**YOUR OBJECTIVE**.
What is the number of lines in the data below that contain "agent"? Answer with that number and no other words.

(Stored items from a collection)
━━━━

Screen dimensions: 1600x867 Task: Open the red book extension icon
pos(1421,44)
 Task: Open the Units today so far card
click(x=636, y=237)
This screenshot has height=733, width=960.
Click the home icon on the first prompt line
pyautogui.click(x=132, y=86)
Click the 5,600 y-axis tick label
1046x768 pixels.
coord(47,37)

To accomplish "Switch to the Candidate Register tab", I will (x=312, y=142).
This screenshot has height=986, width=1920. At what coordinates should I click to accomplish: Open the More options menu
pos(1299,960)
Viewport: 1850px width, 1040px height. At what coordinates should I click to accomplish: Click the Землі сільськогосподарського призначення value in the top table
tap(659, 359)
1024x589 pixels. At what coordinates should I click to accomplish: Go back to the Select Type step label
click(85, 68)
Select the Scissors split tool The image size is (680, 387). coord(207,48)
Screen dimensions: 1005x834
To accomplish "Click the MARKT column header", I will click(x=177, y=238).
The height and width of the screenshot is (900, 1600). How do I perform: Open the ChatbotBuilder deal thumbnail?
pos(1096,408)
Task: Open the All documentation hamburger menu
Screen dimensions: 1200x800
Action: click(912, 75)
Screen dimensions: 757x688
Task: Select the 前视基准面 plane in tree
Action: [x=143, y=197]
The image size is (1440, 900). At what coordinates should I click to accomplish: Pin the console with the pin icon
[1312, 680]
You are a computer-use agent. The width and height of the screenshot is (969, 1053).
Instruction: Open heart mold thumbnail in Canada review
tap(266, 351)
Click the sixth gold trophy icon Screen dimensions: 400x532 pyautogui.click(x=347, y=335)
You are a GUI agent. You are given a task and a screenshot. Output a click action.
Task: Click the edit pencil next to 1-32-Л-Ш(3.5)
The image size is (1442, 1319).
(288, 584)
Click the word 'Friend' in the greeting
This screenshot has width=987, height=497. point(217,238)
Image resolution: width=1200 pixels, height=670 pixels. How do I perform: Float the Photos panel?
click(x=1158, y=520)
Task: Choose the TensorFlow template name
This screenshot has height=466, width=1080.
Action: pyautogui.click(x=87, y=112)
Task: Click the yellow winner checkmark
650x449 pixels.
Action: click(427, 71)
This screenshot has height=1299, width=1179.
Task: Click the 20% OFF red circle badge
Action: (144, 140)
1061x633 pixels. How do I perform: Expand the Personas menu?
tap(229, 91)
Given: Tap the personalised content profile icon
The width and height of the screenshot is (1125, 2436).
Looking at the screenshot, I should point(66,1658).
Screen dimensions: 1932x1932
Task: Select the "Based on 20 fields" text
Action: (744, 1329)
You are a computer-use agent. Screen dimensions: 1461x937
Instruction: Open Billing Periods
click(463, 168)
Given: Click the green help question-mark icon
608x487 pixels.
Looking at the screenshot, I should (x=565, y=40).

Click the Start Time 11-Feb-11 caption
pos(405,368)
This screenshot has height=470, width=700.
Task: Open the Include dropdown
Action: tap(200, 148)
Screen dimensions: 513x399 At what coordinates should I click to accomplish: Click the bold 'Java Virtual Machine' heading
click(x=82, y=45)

━━━━

**PROBLEM SOLUTION**.
3